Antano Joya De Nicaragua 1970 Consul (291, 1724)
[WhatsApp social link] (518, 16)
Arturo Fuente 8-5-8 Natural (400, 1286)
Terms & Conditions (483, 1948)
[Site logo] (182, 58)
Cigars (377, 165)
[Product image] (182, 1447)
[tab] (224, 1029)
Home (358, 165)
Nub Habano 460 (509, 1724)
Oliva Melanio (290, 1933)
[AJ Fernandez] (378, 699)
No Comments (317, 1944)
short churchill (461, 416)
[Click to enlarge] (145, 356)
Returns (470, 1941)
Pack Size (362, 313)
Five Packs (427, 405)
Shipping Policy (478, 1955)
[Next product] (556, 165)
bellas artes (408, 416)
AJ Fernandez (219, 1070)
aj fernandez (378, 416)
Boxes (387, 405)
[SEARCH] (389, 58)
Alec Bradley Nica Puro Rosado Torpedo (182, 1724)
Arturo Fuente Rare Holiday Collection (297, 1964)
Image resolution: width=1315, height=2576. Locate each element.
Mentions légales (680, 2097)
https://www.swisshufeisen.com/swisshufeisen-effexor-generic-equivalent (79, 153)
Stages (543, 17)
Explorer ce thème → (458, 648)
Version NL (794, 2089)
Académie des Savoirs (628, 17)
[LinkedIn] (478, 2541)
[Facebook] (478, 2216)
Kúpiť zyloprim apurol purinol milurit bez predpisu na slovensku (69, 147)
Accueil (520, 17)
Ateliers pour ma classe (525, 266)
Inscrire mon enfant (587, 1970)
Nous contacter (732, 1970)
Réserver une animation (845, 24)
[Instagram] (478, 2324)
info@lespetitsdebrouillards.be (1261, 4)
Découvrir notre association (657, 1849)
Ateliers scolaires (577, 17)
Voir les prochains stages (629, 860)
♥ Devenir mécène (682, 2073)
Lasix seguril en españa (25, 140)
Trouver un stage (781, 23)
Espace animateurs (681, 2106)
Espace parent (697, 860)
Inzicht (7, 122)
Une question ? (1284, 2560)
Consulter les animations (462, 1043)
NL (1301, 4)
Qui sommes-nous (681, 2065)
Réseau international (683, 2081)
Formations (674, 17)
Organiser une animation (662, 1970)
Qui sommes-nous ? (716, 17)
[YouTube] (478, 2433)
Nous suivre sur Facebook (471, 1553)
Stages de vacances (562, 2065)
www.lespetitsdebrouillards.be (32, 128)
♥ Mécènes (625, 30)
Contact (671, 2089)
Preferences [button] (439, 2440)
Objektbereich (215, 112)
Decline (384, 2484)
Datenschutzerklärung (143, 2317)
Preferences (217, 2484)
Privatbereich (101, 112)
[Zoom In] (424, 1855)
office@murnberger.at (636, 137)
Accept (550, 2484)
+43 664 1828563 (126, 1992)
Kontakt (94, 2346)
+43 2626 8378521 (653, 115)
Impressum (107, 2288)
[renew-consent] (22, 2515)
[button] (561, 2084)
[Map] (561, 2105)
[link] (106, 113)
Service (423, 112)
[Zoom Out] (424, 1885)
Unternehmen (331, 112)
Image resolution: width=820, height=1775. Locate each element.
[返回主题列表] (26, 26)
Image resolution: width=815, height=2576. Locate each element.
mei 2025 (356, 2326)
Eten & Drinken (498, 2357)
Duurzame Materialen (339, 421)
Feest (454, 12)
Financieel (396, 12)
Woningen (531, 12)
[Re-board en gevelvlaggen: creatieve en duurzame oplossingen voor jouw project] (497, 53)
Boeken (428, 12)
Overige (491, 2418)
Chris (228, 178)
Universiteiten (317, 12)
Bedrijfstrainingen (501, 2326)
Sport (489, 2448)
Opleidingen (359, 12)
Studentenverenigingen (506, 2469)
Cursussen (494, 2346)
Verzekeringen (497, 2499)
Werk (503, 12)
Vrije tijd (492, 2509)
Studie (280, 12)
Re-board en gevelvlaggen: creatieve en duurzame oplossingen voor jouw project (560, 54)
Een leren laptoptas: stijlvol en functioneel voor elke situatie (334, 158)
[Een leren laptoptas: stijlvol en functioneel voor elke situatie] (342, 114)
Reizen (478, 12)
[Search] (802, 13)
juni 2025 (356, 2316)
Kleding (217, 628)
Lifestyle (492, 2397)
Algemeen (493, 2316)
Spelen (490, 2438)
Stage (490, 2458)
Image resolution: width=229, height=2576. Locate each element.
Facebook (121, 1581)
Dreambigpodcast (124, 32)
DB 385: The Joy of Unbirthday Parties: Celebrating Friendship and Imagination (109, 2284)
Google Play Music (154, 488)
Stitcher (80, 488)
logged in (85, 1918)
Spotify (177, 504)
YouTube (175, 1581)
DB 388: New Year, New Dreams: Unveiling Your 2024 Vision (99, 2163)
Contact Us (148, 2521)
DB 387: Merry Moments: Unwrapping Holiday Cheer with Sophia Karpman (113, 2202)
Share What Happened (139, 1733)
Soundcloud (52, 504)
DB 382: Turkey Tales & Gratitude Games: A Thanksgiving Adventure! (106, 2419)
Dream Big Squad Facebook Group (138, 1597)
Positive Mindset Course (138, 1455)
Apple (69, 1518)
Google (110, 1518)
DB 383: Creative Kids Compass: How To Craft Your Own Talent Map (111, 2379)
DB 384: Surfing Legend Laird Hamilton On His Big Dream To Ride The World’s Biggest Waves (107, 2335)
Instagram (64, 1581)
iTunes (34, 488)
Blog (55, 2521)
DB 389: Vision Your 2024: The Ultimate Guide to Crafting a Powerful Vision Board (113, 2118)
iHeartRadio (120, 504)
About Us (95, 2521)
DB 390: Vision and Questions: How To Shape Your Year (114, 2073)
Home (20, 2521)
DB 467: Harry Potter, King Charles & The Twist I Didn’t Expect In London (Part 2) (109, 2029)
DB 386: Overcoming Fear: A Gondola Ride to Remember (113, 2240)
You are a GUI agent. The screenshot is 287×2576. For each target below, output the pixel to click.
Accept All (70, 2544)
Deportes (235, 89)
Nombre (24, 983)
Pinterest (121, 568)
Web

TRY IT
Each record is to be retyped exactly as written.

ANSWER FOR THE TASK
Antano Joya De Nicaragua 1970 Consul (291, 1724)
[WhatsApp social link] (518, 16)
Arturo Fuente 8-5-8 Natural (400, 1286)
Terms & Conditions (483, 1948)
[Site logo] (182, 58)
Cigars (377, 165)
[Product image] (182, 1447)
[tab] (224, 1029)
Home (358, 165)
Nub Habano 460 (509, 1724)
Oliva Melanio (290, 1933)
[AJ Fernandez] (378, 699)
No Comments (317, 1944)
short churchill (461, 416)
[Click to enlarge] (145, 356)
Returns (470, 1941)
Pack Size (362, 313)
Five Packs (427, 405)
Shipping Policy (478, 1955)
[Next product] (556, 165)
bellas artes (408, 416)
AJ Fernandez (219, 1070)
aj fernandez (378, 416)
Boxes (387, 405)
[SEARCH] (389, 58)
Alec Bradley Nica Puro Rosado Torpedo (182, 1724)
Arturo Fuente Rare Holiday Collection (297, 1964)
Image resolution: width=1315, height=2576. Locate each element.
Mentions légales (680, 2097)
https://www.swisshufeisen.com/swisshufeisen-effexor-generic-equivalent (79, 153)
Stages (543, 17)
Explorer ce thème → (458, 648)
Version NL (794, 2089)
Académie des Savoirs (628, 17)
[LinkedIn] (478, 2541)
[Facebook] (478, 2216)
Kúpiť zyloprim apurol purinol milurit bez predpisu na slovensku (69, 147)
Accueil (520, 17)
Ateliers pour ma classe (525, 266)
Inscrire mon enfant (587, 1970)
Nous contacter (732, 1970)
Réserver une animation (845, 24)
[Instagram] (478, 2324)
info@lespetitsdebrouillards.be (1261, 4)
Découvrir notre association (657, 1849)
Ateliers scolaires (577, 17)
Voir les prochains stages (629, 860)
♥ Devenir mécène (682, 2073)
Lasix seguril en españa (25, 140)
Trouver un stage (781, 23)
Espace animateurs (681, 2106)
Espace parent (697, 860)
Inzicht (7, 122)
Une question ? (1284, 2560)
Consulter les animations (462, 1043)
NL (1301, 4)
Qui sommes-nous (681, 2065)
Réseau international (683, 2081)
Formations (674, 17)
Organiser une animation (662, 1970)
Qui sommes-nous ? (716, 17)
[YouTube] (478, 2433)
Nous suivre sur Facebook (471, 1553)
Stages de vacances (562, 2065)
www.lespetitsdebrouillards.be (32, 128)
♥ Mécènes (625, 30)
Contact (671, 2089)
Preferences [button] (439, 2440)
Objektbereich (215, 112)
Decline (384, 2484)
Datenschutzerklärung (143, 2317)
Preferences (217, 2484)
Privatbereich (101, 112)
[Zoom In] (424, 1855)
office@murnberger.at (636, 137)
Accept (550, 2484)
+43 664 1828563 (126, 1992)
Kontakt (94, 2346)
+43 2626 8378521 (653, 115)
Impressum (107, 2288)
[renew-consent] (22, 2515)
[button] (561, 2084)
[Map] (561, 2105)
[link] (106, 113)
Service (423, 112)
[Zoom Out] (424, 1885)
Unternehmen (331, 112)
Image resolution: width=820, height=1775. Locate each element.
[返回主题列表] (26, 26)
Image resolution: width=815, height=2576. Locate each element.
mei 2025 (356, 2326)
Eten & Drinken (498, 2357)
Duurzame Materialen (339, 421)
Feest (454, 12)
Financieel (396, 12)
Woningen (531, 12)
[Re-board en gevelvlaggen: creatieve en duurzame oplossingen voor jouw project] (497, 53)
Boeken (428, 12)
Overige (491, 2418)
Chris (228, 178)
Universiteiten (317, 12)
Bedrijfstrainingen (501, 2326)
Sport (489, 2448)
Opleidingen (359, 12)
Studentenverenigingen (506, 2469)
Cursussen (494, 2346)
Verzekeringen (497, 2499)
Werk (503, 12)
Vrije tijd (492, 2509)
Studie (280, 12)
Re-board en gevelvlaggen: creatieve en duurzame oplossingen voor jouw project (560, 54)
Een leren laptoptas: stijlvol en functioneel voor elke situatie (334, 158)
[Een leren laptoptas: stijlvol en functioneel voor elke situatie] (342, 114)
Reizen (478, 12)
[Search] (802, 13)
juni 2025 (356, 2316)
Kleding (217, 628)
Lifestyle (492, 2397)
Algemeen (493, 2316)
Spelen (490, 2438)
Stage (490, 2458)
Image resolution: width=229, height=2576. Locate each element.
Facebook (121, 1581)
Dreambigpodcast (124, 32)
DB 385: The Joy of Unbirthday Parties: Celebrating Friendship and Imagination (109, 2284)
Google Play Music (154, 488)
Stitcher (80, 488)
logged in (85, 1918)
Spotify (177, 504)
YouTube (175, 1581)
DB 388: New Year, New Dreams: Unveiling Your 2024 Vision (99, 2163)
Contact Us (148, 2521)
DB 387: Merry Moments: Unwrapping Holiday Cheer with Sophia Karpman (113, 2202)
Share What Happened (139, 1733)
Soundcloud (52, 504)
DB 382: Turkey Tales & Gratitude Games: A Thanksgiving Adventure! (106, 2419)
Dream Big Squad Facebook Group (138, 1597)
Positive Mindset Course (138, 1455)
Apple (69, 1518)
Google (110, 1518)
DB 383: Creative Kids Compass: How To Craft Your Own Talent Map (111, 2379)
DB 384: Surfing Legend Laird Hamilton On His Big Dream To Ride The World’s Biggest Waves (107, 2335)
Instagram (64, 1581)
iTunes (34, 488)
Blog (55, 2521)
DB 389: Vision Your 2024: The Ultimate Guide to Crafting a Powerful Vision Board (113, 2118)
iHeartRadio (120, 504)
About Us (95, 2521)
DB 390: Vision and Questions: How To Shape Your Year (114, 2073)
Home (20, 2521)
DB 467: Harry Potter, King Charles & The Twist I Didn’t Expect In London (Part 2) (109, 2029)
DB 386: Overcoming Fear: A Gondola Ride to Remember (113, 2240)
You are a GUI agent. The screenshot is 287×2576. For each target below, output the pixel to click.
Accept All (70, 2544)
Deportes (235, 89)
Nombre (24, 983)
Pinterest (121, 568)
Web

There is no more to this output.